Zug evakuiert, Unfall auf der A9: der Montagvormittag im Bezirk Kirchdorf
KREMSMÜNSTER/ INZERSDORF. Ein einsatzreicher Montagvormittag im Bezirk Kirchdorf: Unabhängig voneinander hielten gleich zwei Zwischenfälle die Einsatzkräfte auf Trab.

Montagfrüh wurden die Feuerwehren Irndorf und Kremsmünster zu einem Einsatz auf der Pyhrnbahnstrecke alarmiert, nachdem ein Personenzug aufgrund eines Oberleitungsschadens nach einem Verkehrsunfall seine Fahrt nicht mehr fortsetzen konnte.
15 Passagiere reisten per Bus weiter
Da der Zug die Strecke nicht weiter befahren konnte, musste für die rund 15 Passagiere eine alternative Weiterreise organisiert werden. Ein Bus wurde bereitgestellt, um die betroffenen Fahrgäste an ihr Ziel zu bringen. Zunächst galt es jedoch, die Reisenden sicher aus dem Zug und über den Gleisbereich zum Bus zu begleiten.
Die Einsatzkräfte der Feuerwehren Irndorf und Kremsmünster unterstützten die Passagiere beim Aussteigen aus dem Zug sowie beim Überqueren der Gleise und einer Böschung.

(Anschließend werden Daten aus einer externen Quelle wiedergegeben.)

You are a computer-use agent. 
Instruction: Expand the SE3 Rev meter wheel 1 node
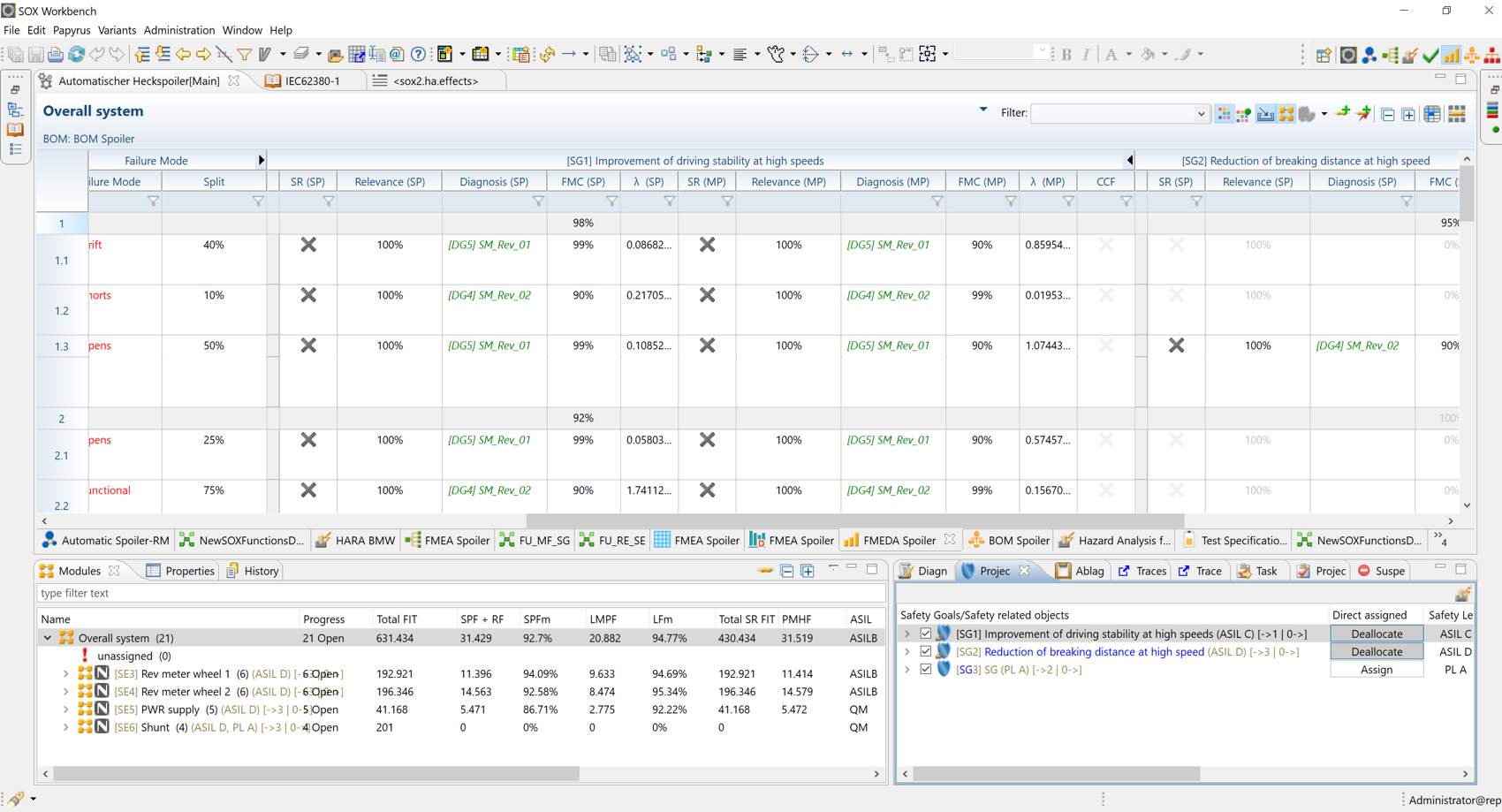(65, 674)
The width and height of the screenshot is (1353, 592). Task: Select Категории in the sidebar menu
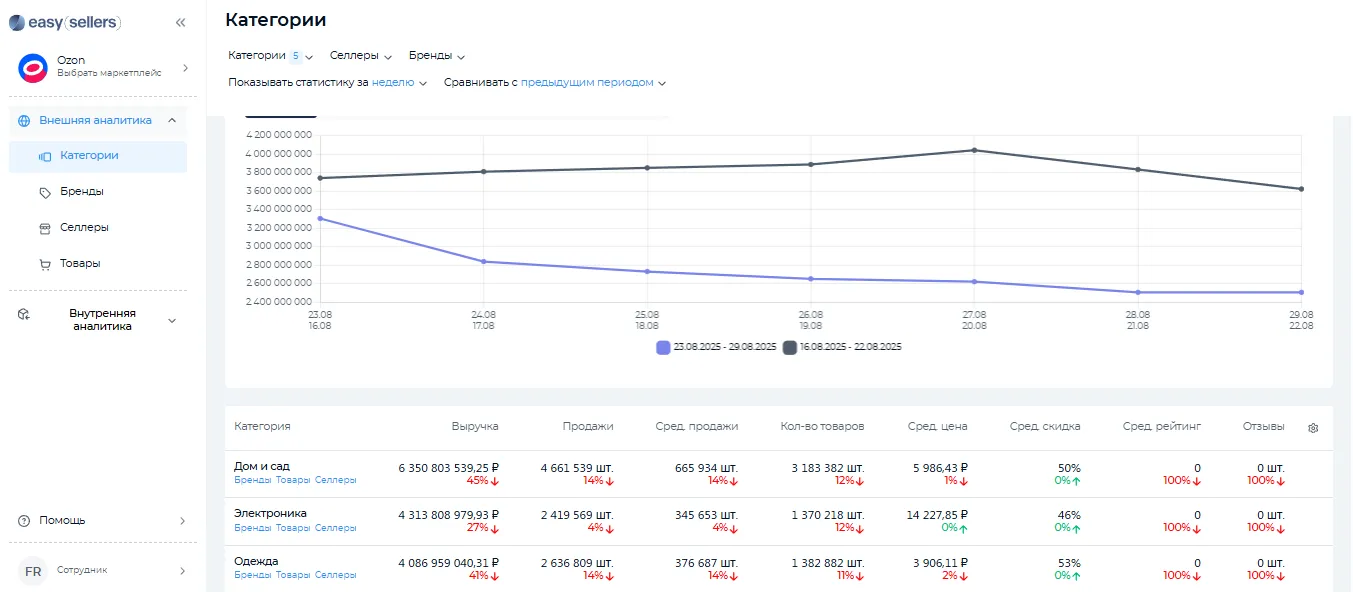89,156
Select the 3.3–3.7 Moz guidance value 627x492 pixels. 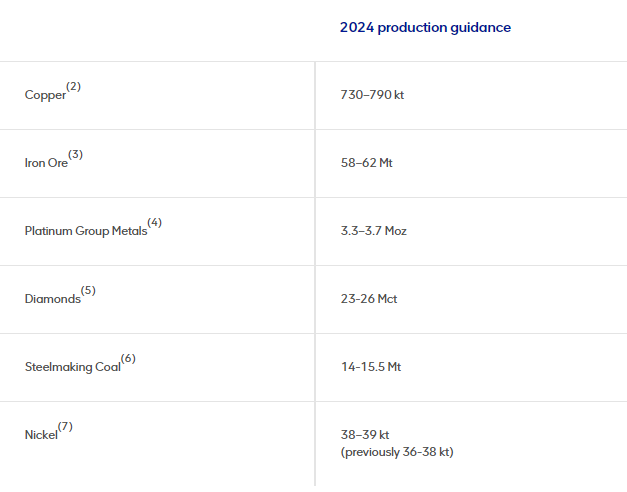(x=374, y=231)
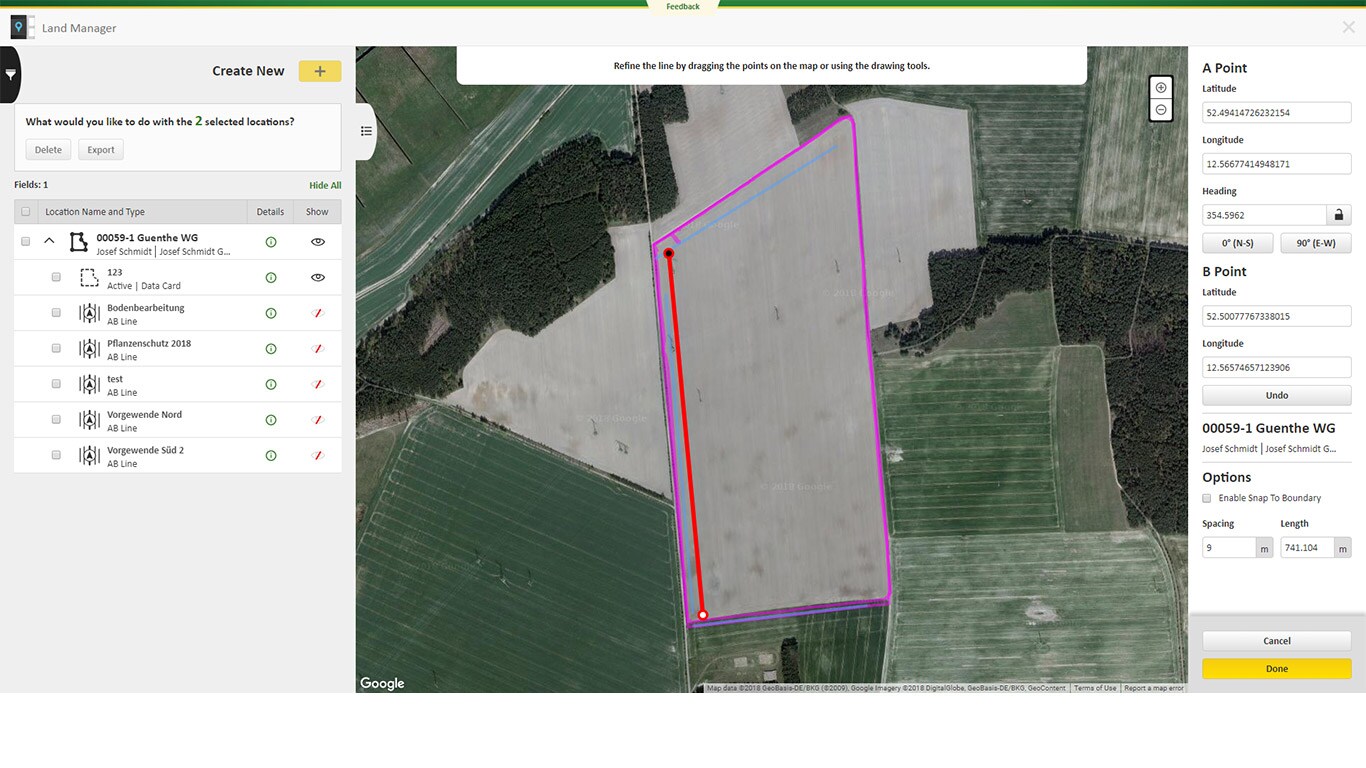The width and height of the screenshot is (1366, 768).
Task: Open details info for Bodenbearbeitung
Action: (x=270, y=313)
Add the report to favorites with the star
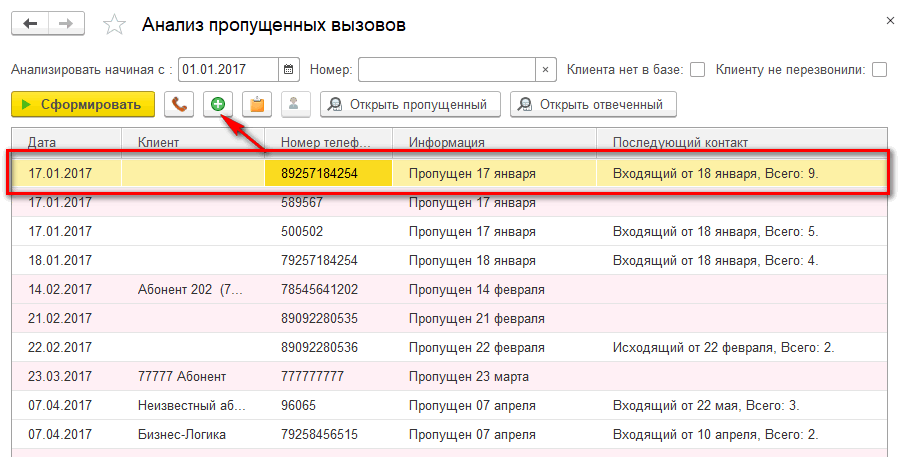 coord(114,25)
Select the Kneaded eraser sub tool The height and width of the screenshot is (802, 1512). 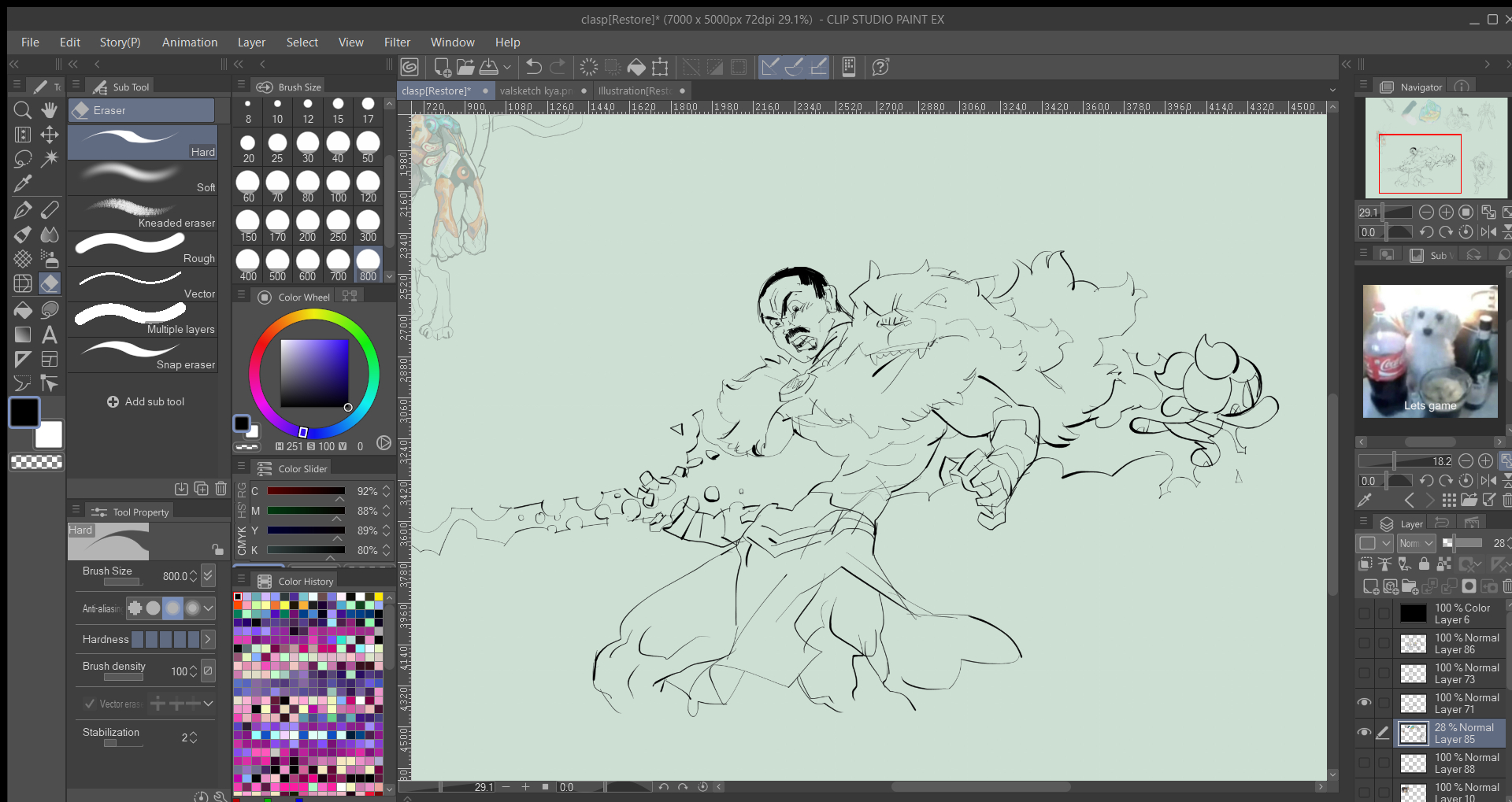(x=143, y=214)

Nach Verlassen des Bahnbereichs konnten die Passagiere ihre Reise mit dem Schienenersatzverkehr fortsetzen. Der Vorfall hatte Auswirkungen auf den Bahnverkehr: Zwischen den Stationen Rohr-Bad Hall und Wartberg an der Krems wurde ein Schienenersatzverkehr eingerichtet.
Unfall auf der A9
Auf der A9 bei Inzersdorf ist ein Auto ins Schleudern geraten und gegen die Betonleitwand gekracht. Die Lenkerin wurde dabei verletzt und deshalb von der Rettung nach Kirchdorf ins Krankenhaus gebracht.
Autobahn gesperrt
Für die Dauer des Einsatzes musste die A9 in Fahrtrichtung Voralpenkreuz vollständig gesperrt werden. Erst nach Abschluss der Arbeiten konnte die Unfallstelle wieder für den Verkehr freigegeben werden.